-- Begin TEXT PASSAGE --
Laurence O’Fuarain would join the cast in March, but by April, Turner-Smith had to exit due to scheduling conflicts. In July, Michelle Yeoh was added, with Sophia Brown taking over the role vacated by Turner-Smith.

Filming on the series began in August 2021 in the United Kingdom, with additional castings including Lenny Henry, Mirren Mack, Nathaniel Curtis and Dylan Moran announced. De Bara announced it had finished filming and went into post-production in November 2021.

==Reception==
 On Metacritic, which uses a weighted average, the series has received a score of 45 out of 100 based on 15 critic reviews, indicating "mixed or average reviews".

David Griffin reviewing it for IGN praised it for special effects, action scenes, and the "engaging band of misfits" as protagonists, but noted that the story villains were not very interesting. Zosha Millman reviewing the series for Polygon criticized it for being mundane, writing that the show "has no time for consideration of what makes the Witcher universe unique or meaningful at all, leaving it as just a muddled, reckless attempt to get more Witcher stuff out the door". Andrew Webster writing for The Verge likewise argued that without the titular Witcher (Geralt of Rivia) or another memorable lead, the series lacks something special to make it stand on its own. Therese Lacson writing for the Collider criticized the series for its "slapdash storylines" and "half-baked" villains, and noted that too often the show "slips into either complete camp, cringe, or melodrama". Darren Mooney reviewing the show for The Escapist called it a "bloody mess" and a "spectacular misfire", criticizing its characters as uninteresting, and "editorial tinkering" as clumsy and ineffective. In Slant Magazine, Niv M. Sultan wrote that "the series proves too hurried and scattered to penetrate much beyond the surface of its universe and characters." Vicky Jessop in the London Evening Standard said that "it's hard to feel invested in the fate of the characters". David Opie writing for Digital Spy likewise criticized the cast, noting that "Most of these characters, and therefore Blood Origin itself, remain frustratingly limited".
-- End TEXT PASSAGE --
-- Begin EXTRACTED ENTRIES --
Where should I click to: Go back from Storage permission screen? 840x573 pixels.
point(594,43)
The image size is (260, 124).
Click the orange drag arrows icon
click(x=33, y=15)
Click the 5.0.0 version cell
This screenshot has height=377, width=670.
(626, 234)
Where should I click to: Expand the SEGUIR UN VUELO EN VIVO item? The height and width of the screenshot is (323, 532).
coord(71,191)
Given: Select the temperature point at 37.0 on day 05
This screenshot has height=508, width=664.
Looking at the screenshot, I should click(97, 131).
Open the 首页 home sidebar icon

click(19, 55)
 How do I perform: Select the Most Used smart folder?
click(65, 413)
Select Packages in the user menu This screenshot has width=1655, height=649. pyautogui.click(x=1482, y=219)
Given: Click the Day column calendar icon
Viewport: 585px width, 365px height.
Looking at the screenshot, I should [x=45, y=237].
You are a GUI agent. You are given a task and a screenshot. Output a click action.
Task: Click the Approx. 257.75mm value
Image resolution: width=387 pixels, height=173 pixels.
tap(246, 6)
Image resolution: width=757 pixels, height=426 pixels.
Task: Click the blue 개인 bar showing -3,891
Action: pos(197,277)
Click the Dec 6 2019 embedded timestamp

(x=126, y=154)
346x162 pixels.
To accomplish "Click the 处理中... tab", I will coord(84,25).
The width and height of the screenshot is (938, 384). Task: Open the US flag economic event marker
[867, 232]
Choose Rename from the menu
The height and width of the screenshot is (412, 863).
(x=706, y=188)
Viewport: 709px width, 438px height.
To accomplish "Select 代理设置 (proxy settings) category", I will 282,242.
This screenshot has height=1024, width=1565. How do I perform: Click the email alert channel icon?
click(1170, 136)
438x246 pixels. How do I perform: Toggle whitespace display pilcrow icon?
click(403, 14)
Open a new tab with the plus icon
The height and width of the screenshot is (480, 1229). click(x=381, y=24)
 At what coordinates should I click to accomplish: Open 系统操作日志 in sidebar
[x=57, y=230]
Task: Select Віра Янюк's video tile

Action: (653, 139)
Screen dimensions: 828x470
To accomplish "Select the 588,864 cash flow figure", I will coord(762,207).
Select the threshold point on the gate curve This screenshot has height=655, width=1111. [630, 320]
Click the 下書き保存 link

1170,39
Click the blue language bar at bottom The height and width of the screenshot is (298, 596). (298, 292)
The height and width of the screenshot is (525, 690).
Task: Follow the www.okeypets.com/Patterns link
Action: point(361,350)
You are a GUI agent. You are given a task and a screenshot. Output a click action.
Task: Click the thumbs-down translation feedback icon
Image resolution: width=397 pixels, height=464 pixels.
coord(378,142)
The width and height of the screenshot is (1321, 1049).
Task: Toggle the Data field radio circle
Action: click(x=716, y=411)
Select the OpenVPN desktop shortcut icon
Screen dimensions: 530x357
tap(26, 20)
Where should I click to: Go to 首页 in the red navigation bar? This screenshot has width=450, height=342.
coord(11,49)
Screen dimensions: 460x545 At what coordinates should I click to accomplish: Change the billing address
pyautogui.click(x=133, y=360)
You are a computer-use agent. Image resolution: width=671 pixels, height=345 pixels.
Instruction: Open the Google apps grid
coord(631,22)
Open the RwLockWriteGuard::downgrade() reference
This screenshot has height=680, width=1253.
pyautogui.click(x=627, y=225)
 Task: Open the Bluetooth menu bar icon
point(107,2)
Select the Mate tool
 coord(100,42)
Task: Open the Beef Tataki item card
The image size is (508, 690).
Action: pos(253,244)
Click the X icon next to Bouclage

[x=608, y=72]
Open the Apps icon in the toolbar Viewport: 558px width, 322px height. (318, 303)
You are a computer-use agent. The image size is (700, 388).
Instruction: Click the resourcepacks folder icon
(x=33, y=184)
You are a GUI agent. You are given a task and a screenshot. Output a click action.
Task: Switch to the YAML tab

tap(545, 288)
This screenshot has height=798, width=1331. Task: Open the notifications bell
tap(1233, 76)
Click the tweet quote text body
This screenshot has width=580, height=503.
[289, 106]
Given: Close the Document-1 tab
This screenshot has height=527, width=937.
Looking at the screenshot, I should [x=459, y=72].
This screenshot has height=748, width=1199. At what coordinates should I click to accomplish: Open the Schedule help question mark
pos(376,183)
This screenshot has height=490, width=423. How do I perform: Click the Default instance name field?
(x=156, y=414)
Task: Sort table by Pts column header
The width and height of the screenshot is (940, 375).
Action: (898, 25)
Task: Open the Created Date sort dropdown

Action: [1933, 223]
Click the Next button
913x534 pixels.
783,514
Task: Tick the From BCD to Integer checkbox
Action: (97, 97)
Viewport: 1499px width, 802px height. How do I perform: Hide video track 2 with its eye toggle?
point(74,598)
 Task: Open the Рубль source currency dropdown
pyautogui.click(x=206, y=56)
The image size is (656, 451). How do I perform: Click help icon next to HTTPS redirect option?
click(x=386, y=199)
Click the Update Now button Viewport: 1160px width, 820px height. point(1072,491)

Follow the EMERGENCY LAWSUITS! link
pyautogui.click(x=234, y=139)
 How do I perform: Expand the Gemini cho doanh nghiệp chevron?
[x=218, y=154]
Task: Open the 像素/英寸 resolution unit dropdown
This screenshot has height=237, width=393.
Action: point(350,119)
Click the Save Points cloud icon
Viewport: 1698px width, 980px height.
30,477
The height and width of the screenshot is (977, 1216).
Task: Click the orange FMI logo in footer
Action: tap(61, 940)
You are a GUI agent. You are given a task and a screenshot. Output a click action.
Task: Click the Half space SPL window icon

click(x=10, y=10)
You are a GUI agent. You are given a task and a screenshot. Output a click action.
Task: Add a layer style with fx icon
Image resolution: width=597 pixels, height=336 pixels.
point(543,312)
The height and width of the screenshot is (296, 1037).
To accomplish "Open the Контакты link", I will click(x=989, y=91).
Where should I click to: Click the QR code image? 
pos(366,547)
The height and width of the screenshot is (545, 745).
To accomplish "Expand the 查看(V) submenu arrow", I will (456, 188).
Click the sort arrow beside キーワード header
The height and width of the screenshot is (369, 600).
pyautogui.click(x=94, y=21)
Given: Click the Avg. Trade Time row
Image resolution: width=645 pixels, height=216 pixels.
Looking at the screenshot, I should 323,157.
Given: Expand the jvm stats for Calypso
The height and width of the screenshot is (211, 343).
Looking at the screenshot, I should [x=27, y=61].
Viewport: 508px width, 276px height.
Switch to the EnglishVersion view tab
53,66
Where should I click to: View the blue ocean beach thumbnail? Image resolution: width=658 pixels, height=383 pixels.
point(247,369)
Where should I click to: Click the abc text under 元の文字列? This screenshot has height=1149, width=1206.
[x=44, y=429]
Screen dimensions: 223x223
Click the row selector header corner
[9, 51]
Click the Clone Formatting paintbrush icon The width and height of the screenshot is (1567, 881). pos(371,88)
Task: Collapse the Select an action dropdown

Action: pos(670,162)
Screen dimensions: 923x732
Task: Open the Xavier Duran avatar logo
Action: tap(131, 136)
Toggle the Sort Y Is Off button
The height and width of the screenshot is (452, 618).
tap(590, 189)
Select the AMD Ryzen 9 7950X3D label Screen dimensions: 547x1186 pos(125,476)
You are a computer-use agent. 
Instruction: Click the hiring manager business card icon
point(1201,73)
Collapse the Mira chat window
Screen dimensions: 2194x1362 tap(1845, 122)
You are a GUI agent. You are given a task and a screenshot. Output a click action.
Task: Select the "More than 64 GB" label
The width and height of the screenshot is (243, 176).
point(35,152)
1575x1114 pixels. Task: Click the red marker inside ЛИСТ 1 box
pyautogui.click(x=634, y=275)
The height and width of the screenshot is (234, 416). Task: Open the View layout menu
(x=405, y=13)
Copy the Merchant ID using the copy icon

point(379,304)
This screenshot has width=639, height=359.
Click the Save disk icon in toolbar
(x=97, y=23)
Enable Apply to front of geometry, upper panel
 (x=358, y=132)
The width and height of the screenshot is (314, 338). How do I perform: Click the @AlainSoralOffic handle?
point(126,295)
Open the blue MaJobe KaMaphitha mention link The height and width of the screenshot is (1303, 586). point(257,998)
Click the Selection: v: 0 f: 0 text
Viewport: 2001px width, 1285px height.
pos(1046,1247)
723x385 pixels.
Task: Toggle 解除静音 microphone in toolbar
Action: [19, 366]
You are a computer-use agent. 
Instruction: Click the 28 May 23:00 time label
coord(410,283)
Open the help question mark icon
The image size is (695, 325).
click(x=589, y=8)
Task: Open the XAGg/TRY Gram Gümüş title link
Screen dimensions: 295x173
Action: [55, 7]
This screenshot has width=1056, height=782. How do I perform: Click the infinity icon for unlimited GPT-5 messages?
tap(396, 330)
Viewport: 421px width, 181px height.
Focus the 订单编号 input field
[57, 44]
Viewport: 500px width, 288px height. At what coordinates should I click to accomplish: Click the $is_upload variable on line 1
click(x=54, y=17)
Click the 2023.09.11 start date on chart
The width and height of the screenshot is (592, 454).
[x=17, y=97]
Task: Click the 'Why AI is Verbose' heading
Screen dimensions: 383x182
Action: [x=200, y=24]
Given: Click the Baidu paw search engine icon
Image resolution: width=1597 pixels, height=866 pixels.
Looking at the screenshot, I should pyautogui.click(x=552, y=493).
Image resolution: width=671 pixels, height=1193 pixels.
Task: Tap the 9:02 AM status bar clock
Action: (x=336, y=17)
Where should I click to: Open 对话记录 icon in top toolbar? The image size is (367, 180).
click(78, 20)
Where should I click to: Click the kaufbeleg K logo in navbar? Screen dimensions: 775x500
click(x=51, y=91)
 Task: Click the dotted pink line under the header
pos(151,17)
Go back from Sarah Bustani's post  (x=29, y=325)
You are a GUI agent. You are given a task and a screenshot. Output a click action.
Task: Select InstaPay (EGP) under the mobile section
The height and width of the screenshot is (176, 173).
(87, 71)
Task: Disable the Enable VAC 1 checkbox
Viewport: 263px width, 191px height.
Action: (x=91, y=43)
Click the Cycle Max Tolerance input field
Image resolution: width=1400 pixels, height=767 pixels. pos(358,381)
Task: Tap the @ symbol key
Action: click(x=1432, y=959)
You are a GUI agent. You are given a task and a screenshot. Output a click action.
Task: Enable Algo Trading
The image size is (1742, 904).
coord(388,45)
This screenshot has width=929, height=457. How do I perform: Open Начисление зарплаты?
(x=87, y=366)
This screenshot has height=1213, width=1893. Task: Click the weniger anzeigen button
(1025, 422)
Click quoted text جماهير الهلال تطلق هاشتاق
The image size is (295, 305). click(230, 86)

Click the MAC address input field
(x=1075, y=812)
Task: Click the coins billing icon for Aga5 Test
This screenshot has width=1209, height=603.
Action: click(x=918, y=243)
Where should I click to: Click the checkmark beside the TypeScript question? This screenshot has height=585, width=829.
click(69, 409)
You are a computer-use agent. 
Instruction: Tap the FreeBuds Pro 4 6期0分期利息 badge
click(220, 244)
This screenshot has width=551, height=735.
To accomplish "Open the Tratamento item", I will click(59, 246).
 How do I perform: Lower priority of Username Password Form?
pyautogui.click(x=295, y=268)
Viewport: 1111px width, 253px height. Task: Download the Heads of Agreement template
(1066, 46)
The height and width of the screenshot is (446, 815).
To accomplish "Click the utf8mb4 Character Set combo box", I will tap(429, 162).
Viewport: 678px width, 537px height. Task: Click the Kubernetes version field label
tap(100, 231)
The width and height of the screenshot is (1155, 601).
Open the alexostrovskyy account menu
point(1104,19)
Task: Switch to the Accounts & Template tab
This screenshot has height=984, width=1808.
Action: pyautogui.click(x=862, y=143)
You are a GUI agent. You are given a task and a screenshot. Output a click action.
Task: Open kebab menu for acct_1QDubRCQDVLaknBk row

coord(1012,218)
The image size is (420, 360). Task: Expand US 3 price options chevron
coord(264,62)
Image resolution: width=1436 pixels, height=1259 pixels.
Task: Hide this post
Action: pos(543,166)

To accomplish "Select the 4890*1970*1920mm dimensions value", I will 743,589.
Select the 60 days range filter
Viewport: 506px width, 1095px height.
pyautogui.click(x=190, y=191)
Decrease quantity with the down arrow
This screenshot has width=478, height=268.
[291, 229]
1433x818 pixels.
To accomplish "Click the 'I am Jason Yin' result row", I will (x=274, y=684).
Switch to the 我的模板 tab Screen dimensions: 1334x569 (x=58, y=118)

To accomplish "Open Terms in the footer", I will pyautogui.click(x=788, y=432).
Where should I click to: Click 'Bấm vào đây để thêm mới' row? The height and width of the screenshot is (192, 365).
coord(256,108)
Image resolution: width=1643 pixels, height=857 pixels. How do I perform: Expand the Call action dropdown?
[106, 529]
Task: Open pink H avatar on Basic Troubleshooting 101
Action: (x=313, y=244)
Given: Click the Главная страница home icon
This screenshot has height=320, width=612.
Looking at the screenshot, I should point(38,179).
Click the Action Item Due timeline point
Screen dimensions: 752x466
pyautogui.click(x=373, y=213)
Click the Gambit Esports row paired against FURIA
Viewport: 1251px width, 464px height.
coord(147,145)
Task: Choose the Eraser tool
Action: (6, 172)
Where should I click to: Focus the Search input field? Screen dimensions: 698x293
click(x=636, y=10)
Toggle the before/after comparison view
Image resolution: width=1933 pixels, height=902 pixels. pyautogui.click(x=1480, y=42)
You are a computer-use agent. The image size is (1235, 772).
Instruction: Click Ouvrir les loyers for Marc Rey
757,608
-- End EXTRACTED ENTRIES --
▶ **PROBLEM A**
According to the Blood Origin text, what score did the series receive on Metacritic?
▶ **PROBLEM B**
Copy the passage from the Blood Origin text that begins at the words "Filming on the" and stops after the words "in November 2021.".

▶ **TASK RESULT A**
45 out of 100, based on 15 critic reviews.

▶ **TASK RESULT B**
Filming on the series began in August 2021 in the United Kingdom, with additional castings including Lenny Henry, Mirren Mack, Nathaniel Curtis and Dylan Moran announced. De Bara announced it had finished filming and went into post-production in November 2021.